» ACTION ITEM: Only the lines from the one bearing "Image resolution: width=1400" through the end of the listing belong in your response, restated word for word and without pictures.

» DATA FOR PROCESSING:
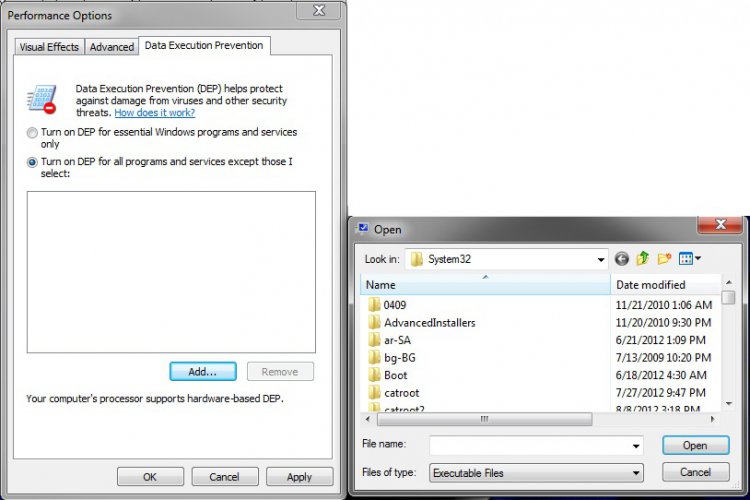Click the Back navigation icon in Open dialog
The height and width of the screenshot is (500, 750).
[x=622, y=259]
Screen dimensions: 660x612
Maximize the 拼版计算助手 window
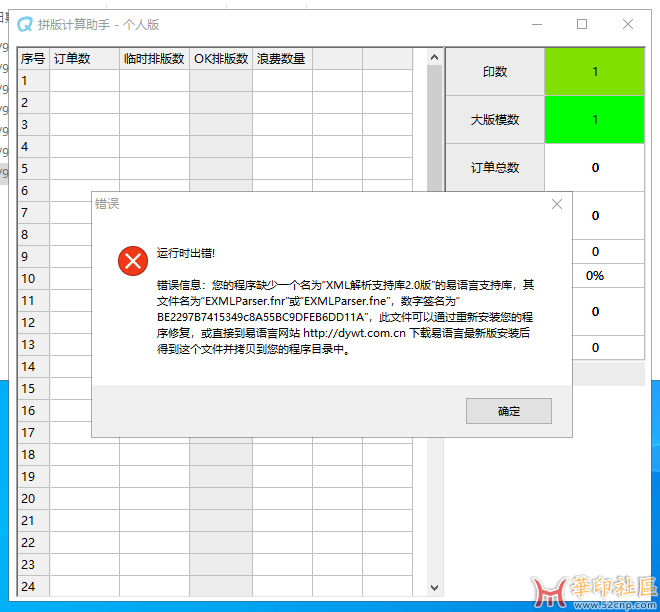pos(582,24)
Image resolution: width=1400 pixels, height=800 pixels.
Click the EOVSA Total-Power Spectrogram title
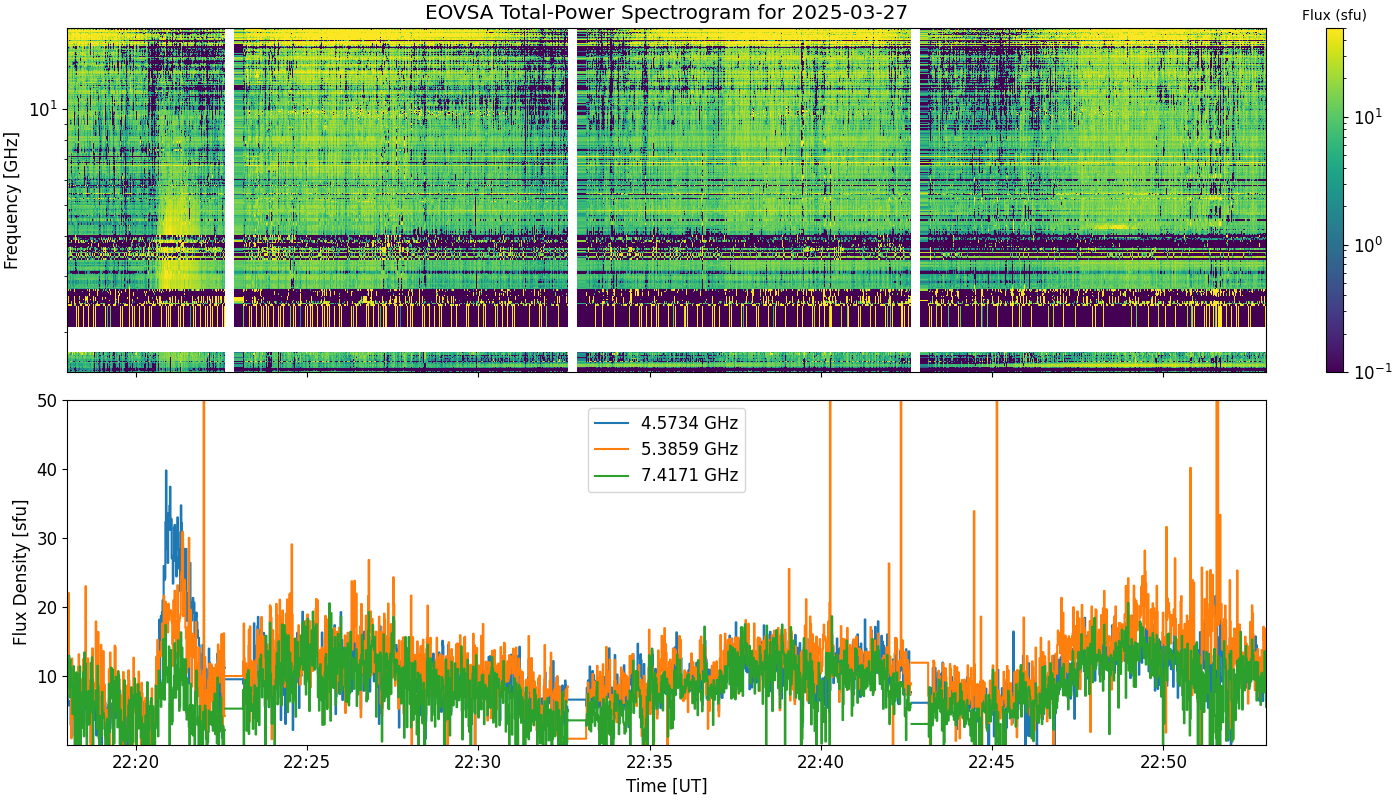(666, 13)
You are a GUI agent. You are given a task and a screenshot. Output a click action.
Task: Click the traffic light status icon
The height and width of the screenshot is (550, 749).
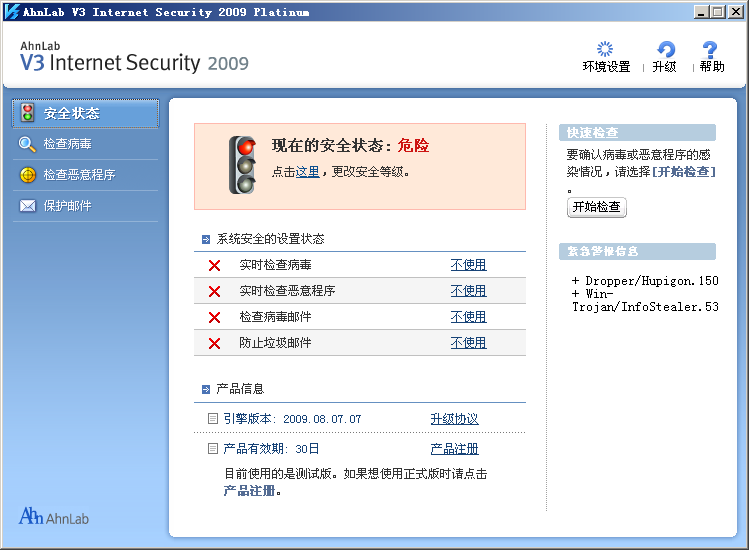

» RESPONSE TO THIS TASK:
Image resolution: width=1400 pixels, height=800 pixels.
Click the EOVSA Total-Power Spectrogram title
(666, 13)
You are a GUI agent. You are given a task and a screenshot. Output a click action.
Task: Click the traffic light status icon
The height and width of the screenshot is (550, 749).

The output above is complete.